Let’s break down why staying active is important, and explore practical ways to incorporate it into your life.
Why is regular physical activity important?
Here are 4 important reasons why regular physical activitiy is important:
- Weight Management: Regular exercise helps burn calories and build muscle, two key factors in controlling weight. Whether you want to lose weight or maintain a healthy one, being active is essential.
- Disease Prevention: Physical activity helps reduce the risk of chronic diseases like heart disease, stroke, type 2 diabetes, and certain cancers. It also strengthens the immune system and improves overall health.
- Mental Health Boost: Exercise is not only beneficial for the body but also for the mind. It reduces stress, anxiety, and symptoms of depression, while improving mood and sleep.
- Longevity and Quality of Life: Engaging in regular physical activity can improve your quality of life, making daily tasks easier and promoting a longer, healthier life.
How much exercise do you need?
For healthy living and to prevent obesity, the World Health Organization (WHO) recommends:
- Adults should engage in at least 150 to 300 minutes of moderate-intensity aerobic activity per week (that’s 30 minutes, 5 times a week) or 75 to 150 minutes of vigorous-intensity activity.
- Children and adolescents should aim for at least 60 minutes of moderate to vigorous activity daily.
Types of physical exercise for everyone
Not everyone needs to go to the gym or do high-intensity workouts. Physical activity can be enjoyable, diverse, and adaptable to different preferences, lifestyles, and fitness levels.
Here are various types of exercises that could appeal to most community members:
- Walking
- One of the simplest and most accessible forms of exercise.
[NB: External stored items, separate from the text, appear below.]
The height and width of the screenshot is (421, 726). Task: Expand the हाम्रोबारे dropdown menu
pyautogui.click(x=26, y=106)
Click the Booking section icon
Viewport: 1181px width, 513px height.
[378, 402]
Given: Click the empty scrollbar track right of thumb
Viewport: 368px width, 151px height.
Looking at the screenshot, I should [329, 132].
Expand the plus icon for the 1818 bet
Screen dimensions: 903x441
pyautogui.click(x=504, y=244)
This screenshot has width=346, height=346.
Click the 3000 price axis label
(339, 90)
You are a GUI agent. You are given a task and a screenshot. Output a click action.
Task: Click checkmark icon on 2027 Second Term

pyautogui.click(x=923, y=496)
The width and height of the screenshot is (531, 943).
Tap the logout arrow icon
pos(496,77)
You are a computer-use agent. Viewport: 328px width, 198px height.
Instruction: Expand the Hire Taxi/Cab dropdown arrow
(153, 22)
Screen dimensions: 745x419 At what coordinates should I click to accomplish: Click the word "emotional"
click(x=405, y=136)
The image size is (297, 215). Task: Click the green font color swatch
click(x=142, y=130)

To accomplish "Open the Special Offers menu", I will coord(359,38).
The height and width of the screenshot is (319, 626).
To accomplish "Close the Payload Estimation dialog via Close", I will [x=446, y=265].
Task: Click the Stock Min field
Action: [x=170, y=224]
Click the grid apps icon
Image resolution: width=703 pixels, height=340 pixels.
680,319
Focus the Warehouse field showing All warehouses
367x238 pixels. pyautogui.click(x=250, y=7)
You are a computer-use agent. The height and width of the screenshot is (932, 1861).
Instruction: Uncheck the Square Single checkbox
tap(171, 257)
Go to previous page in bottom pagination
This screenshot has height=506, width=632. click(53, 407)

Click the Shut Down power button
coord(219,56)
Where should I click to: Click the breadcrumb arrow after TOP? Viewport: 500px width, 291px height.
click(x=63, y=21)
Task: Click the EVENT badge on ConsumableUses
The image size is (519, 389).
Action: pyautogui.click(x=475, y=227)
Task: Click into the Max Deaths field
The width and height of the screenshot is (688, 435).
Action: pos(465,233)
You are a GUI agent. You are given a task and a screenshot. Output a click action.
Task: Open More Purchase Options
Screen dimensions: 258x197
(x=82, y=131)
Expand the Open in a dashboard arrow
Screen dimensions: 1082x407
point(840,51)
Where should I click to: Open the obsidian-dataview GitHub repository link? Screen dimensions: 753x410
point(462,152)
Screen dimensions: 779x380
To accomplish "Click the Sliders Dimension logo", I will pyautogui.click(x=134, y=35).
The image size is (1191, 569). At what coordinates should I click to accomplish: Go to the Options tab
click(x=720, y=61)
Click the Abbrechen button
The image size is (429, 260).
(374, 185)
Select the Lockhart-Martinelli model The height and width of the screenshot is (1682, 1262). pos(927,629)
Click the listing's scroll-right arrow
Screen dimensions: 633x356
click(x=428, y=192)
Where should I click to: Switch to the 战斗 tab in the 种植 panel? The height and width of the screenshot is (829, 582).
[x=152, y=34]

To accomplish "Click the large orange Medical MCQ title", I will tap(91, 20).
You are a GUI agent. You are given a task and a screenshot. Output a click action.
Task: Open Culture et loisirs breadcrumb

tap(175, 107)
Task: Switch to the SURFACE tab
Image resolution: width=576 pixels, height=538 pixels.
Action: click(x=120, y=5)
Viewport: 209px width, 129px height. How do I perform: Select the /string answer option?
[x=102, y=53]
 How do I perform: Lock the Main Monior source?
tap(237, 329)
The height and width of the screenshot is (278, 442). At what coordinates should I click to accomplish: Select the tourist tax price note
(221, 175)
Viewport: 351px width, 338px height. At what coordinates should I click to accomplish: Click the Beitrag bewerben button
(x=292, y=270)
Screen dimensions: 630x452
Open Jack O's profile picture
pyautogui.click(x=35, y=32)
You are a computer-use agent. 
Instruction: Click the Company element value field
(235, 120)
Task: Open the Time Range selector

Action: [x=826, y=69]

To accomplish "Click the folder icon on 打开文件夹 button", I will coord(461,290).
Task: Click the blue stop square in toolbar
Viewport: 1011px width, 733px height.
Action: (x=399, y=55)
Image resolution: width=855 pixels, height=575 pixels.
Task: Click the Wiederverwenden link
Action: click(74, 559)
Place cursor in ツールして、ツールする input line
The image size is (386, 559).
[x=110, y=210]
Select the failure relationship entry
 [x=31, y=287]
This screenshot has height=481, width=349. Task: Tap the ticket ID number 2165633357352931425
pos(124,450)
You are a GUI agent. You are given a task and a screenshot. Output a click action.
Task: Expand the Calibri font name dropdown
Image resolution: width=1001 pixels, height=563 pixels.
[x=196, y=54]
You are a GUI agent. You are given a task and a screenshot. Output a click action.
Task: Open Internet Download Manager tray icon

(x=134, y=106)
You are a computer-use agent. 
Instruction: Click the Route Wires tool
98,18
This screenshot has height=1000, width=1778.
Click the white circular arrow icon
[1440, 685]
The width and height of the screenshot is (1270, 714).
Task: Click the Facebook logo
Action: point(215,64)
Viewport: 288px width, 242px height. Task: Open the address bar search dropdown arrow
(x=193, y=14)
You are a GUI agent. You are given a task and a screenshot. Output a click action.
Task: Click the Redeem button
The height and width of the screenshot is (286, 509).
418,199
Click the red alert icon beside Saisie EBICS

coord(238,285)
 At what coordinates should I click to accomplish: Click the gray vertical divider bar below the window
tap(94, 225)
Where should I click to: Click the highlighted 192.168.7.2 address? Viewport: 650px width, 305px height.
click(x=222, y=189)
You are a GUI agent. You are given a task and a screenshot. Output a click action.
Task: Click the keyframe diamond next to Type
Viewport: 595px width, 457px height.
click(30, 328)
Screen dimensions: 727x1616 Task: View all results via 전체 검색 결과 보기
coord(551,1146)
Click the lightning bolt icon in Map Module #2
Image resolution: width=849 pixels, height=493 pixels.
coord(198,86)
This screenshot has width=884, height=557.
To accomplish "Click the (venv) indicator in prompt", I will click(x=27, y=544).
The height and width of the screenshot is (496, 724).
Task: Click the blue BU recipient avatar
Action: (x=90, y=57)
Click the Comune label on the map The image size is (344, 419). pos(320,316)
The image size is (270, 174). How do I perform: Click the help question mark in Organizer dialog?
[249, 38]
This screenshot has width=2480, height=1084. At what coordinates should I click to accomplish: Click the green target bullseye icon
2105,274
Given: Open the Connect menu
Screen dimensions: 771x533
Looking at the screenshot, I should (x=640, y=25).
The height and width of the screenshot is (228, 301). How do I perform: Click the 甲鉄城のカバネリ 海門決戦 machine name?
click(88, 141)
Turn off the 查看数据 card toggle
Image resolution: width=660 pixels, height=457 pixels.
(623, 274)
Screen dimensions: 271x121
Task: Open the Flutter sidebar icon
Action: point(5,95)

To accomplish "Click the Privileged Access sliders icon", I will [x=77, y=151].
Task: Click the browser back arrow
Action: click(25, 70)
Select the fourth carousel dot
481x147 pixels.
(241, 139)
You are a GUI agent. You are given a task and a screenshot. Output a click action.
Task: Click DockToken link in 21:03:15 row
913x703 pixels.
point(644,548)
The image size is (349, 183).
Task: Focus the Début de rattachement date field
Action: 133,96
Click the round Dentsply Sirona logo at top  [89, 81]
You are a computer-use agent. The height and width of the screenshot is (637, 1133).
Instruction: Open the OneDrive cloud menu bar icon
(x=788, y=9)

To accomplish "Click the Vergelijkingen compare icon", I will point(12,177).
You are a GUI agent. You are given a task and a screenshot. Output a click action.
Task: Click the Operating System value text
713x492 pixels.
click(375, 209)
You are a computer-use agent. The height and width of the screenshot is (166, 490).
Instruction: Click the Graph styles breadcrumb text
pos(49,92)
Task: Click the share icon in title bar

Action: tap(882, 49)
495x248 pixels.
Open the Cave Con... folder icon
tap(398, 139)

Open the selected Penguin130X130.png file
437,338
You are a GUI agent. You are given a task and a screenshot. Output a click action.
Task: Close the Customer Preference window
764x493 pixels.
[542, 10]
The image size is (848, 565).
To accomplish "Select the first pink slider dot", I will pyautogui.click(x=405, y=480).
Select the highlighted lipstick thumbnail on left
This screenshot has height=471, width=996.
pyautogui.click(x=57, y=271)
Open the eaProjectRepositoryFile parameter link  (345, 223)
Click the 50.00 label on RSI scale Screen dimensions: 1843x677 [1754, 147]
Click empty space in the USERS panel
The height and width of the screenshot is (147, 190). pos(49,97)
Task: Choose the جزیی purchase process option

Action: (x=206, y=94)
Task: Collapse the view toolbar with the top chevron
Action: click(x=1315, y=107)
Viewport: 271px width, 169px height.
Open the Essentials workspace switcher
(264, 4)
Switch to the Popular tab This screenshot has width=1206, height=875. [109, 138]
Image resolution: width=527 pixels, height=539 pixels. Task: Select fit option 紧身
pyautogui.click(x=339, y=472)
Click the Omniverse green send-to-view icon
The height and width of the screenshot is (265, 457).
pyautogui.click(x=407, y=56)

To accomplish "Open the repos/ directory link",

A brisk walk for 30 minutes can be done around your neighborhood, in a park, or even in a shopping mall. It’s low-impact and great for beginners.
- Dancing
- Love music? Turn up your favorite tunes and dance! Dancing is a fun, high-energy workout that can be done alone, with family, or in group classes. Zumba, traditional African dance, or even freestyle can get your heart pumping.
- Cycling
- Whether it’s on a stationary bike or cycling through the streets, this is a great aerobic exercise that works the lower body and burns calories. Plus, it’s a fun way to explore your surroundings.
- Playing Sports
- Get involved in community sports like football, basketball, or volleyball. These activities not only improve fitness but are also social and enjoyable.
- Household Chores
- Cleaning the house, gardening, or washing the car can count as moderate physical activity. It’s a way to stay active while being productive at home.
- Strength Training
- You don’t need fancy equipment to build muscle. Bodyweight exercises like push-ups, squats, lunges, and planks can be done at home and help increase strength and metabolism.
- Swimming
- If you have access to a pool, swimming is a fantastic full-body workout that is easy on the joints. It’s great for individuals of all ages and fitness levels.
- Stretching and Yoga
- Flexibility exercises such as stretching and yoga improve posture, reduce stress, and can complement more vigorous activities. Yoga also helps with balance and can be practiced by anyone, regardless of fitness level.
- Climbing Stairs
- If you don’t have much time, even simple activities like taking the stairs instead of the elevator can add up throughout the day. It’s a small, yet impactful way to stay active.
- Skipping Rope
- Jumping rope is a fun, high-intensity cardio workout that can be done almost anywhere. Just a few minutes of skipping is enough to get your heart rate up and burn calories.
The many many benefits of regular exercises in fighting obesity

Tips for making physical activity a habit
- Start Small: If you’re not used to regular activity, start with just 10 minutes a day and gradually build up to the recommended duration.
- Incorporate Activity into Your Daily Routine: Walk or cycle instead of driving, take the stairs, or do short bursts of exercise during breaks.
- Do What You Enjoy: The best exercise is one that you will stick with. Choose activities you enjoy and mix them up to keep things fun.
- Get Moving with Friends or Family: Exercising with others can be motivating and enjoyable. Consider making it a group effort by going for walks or playing sports with family or friends.
- Set Goals: Track your progress and set achievable goals. This will help keep you motivated and give you a sense of accomplishment.
- Listen to Your Body: It’s important to start at your own pace and increase the intensity of your activities over time. Always listen to your body and rest if you need to.
Final thoughts: Stay active, Stay healthy
Regular physical activity is essential for maintaining a healthy weight, preventing obesity, and improving overall health. It doesn’t have to be difficult or time-consuming – with a bit of creativity, everyone can find ways to incorporate exercise into their daily life.
Whether it’s dancing, walking, playing sports, or simply moving more throughout the day, the key is consistency. So get moving, stay active, and enjoy the many benefits of a healthy, active lifestyle!